_Short exercise_: Count the lines in the rows below that contain the string "Pick". Reply with the number alone.

_Material provided_:
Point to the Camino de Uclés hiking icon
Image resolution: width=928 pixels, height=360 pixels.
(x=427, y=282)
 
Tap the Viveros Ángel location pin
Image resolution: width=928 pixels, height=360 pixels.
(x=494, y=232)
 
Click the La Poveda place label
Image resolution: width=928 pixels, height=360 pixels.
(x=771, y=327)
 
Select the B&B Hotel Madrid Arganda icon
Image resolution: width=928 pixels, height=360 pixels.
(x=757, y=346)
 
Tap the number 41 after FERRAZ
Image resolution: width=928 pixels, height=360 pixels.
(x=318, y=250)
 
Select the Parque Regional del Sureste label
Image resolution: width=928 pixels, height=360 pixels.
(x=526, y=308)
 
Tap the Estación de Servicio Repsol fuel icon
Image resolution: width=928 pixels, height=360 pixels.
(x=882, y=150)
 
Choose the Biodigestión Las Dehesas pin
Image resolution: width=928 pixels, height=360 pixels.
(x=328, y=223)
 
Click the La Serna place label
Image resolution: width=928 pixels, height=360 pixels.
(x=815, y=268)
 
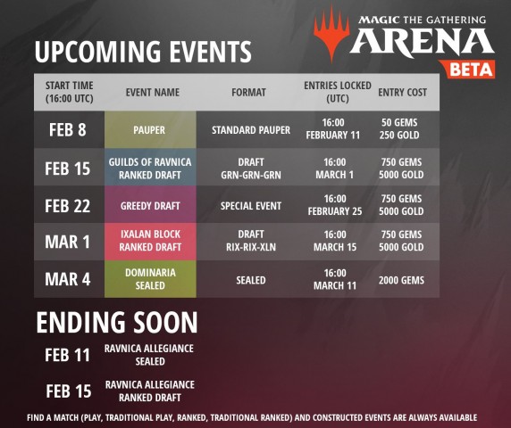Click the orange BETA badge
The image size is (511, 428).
click(x=467, y=69)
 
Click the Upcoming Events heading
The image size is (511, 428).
click(x=143, y=52)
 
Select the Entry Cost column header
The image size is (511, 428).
click(x=403, y=93)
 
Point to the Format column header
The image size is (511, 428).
click(x=248, y=93)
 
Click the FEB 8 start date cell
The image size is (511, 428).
click(x=68, y=129)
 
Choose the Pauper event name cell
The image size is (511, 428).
click(x=150, y=130)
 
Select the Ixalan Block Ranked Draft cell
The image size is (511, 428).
click(x=150, y=242)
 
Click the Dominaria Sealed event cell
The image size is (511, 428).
click(x=150, y=279)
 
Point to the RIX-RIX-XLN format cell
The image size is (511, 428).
click(x=251, y=241)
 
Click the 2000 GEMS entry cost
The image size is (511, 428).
click(x=401, y=280)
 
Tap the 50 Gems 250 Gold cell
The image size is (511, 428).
click(x=399, y=128)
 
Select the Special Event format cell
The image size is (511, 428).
click(x=251, y=206)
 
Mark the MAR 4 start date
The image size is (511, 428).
click(x=68, y=279)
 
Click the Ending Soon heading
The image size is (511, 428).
click(x=117, y=322)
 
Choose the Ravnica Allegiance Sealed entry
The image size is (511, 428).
click(x=149, y=355)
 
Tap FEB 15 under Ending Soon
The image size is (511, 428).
click(x=69, y=391)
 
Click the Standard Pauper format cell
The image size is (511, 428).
click(x=251, y=130)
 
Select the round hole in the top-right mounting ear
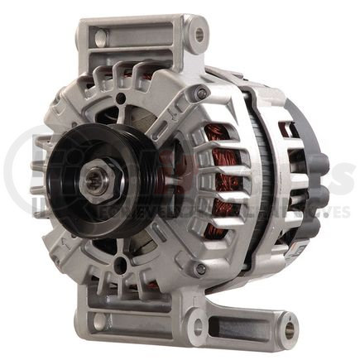click(197, 36)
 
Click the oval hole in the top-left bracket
click(100, 38)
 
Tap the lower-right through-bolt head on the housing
click(200, 269)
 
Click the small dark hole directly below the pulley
click(122, 265)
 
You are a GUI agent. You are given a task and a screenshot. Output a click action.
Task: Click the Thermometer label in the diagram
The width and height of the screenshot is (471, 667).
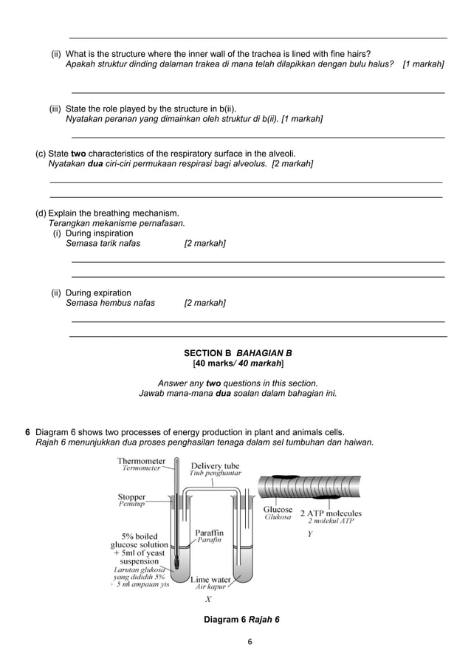pyautogui.click(x=141, y=462)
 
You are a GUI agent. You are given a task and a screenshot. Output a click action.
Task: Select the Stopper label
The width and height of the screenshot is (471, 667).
pyautogui.click(x=131, y=497)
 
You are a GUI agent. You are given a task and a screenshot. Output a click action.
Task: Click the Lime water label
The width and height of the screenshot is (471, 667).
pyautogui.click(x=211, y=580)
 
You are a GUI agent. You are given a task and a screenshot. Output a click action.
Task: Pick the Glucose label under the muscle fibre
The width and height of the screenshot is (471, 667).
pyautogui.click(x=278, y=510)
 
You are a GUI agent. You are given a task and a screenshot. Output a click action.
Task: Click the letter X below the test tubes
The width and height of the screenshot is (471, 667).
pyautogui.click(x=208, y=599)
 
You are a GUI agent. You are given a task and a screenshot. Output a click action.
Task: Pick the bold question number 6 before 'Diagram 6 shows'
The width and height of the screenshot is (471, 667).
pyautogui.click(x=27, y=432)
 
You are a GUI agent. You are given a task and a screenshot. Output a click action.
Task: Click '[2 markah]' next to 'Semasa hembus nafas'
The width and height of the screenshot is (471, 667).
pyautogui.click(x=204, y=303)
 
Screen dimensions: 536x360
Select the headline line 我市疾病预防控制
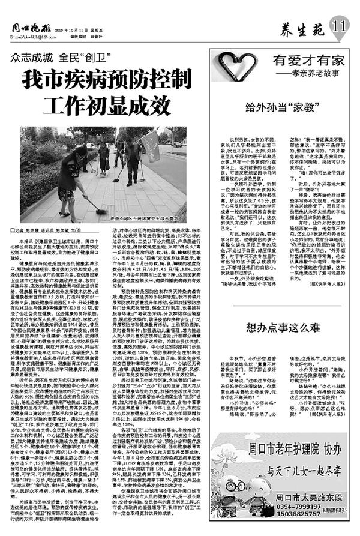pos(103,80)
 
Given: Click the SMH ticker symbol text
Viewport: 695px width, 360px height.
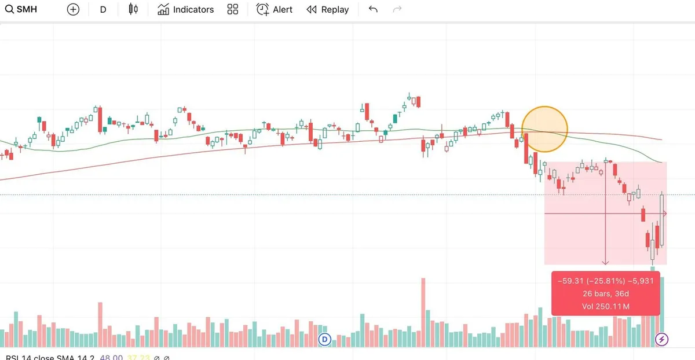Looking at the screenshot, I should [27, 10].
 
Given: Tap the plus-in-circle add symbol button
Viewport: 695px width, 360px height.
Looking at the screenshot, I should [73, 10].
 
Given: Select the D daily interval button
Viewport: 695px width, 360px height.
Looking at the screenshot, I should [103, 10].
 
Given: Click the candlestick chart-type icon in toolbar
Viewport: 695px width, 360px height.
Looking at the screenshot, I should [134, 10].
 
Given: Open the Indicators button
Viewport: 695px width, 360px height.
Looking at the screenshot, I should [185, 10].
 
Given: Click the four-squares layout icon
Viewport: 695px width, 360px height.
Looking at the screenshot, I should [233, 10].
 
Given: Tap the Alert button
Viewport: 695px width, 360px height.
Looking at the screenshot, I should [275, 10].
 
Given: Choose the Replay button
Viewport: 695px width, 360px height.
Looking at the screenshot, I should [328, 10].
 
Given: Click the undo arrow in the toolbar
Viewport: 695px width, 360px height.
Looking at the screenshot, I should [373, 10].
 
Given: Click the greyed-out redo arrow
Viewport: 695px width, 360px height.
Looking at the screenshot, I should [397, 10].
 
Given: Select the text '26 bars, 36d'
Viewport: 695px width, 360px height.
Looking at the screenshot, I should [606, 293].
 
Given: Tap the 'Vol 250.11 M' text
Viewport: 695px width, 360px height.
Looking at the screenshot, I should [606, 306].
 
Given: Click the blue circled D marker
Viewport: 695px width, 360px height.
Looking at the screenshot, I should [325, 339].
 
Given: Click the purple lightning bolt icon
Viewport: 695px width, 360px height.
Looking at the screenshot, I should [661, 339].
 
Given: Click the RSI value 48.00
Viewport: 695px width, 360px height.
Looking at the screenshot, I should [111, 357].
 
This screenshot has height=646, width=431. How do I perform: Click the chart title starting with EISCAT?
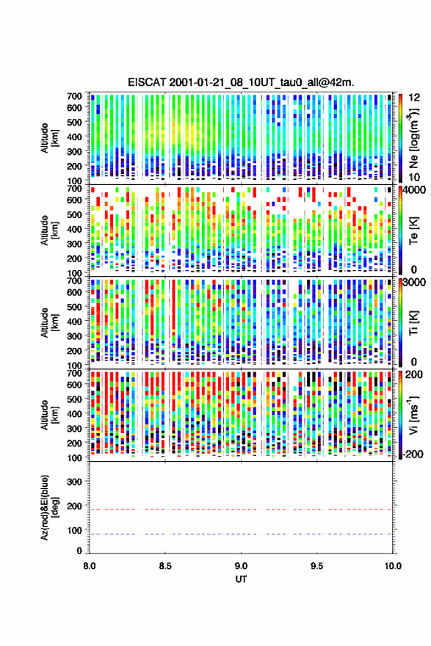241,82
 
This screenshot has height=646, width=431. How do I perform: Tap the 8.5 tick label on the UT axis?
165,566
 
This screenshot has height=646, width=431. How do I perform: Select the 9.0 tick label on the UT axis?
241,566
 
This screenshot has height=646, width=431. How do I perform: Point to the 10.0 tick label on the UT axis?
393,566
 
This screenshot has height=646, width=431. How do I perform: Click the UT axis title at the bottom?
241,579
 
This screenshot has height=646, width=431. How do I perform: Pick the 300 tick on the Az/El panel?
74,482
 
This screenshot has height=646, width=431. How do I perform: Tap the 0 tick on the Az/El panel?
79,551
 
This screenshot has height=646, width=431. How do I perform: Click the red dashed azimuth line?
241,509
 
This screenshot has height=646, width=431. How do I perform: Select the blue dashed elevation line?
241,534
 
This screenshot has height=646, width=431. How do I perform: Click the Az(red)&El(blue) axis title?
49,507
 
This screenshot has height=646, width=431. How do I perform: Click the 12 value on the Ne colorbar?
414,98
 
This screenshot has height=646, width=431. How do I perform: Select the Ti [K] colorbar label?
413,322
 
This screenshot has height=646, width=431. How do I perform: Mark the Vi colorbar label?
413,415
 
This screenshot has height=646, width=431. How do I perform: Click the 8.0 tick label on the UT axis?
90,566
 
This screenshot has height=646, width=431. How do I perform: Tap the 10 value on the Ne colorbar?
414,177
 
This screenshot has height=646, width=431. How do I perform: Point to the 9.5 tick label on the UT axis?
317,566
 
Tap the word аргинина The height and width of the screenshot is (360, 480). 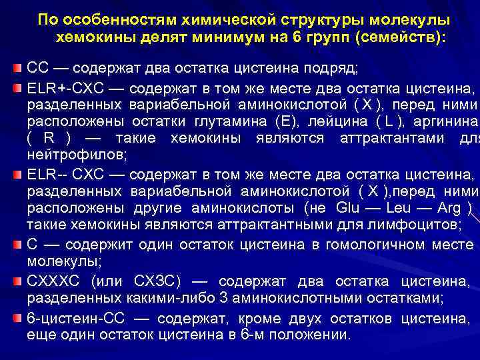coord(441,122)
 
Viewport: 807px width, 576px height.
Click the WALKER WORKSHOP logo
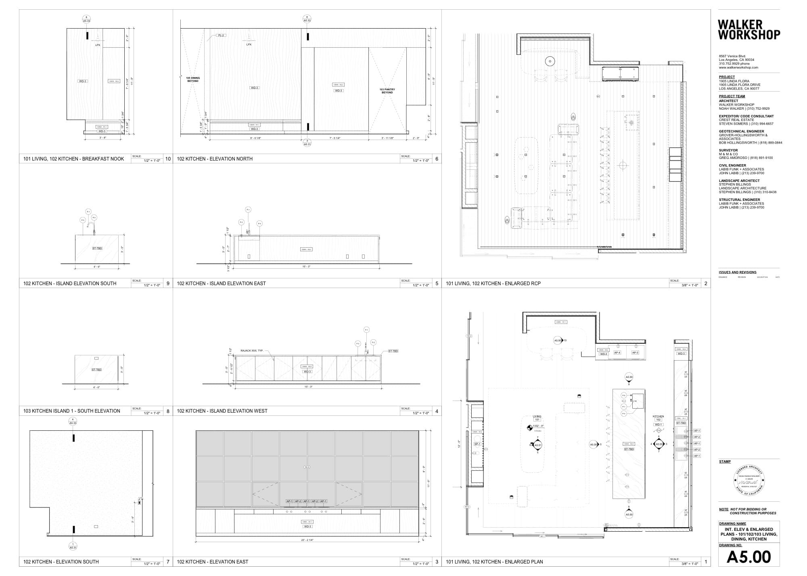(x=748, y=30)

_Exercise output_: 3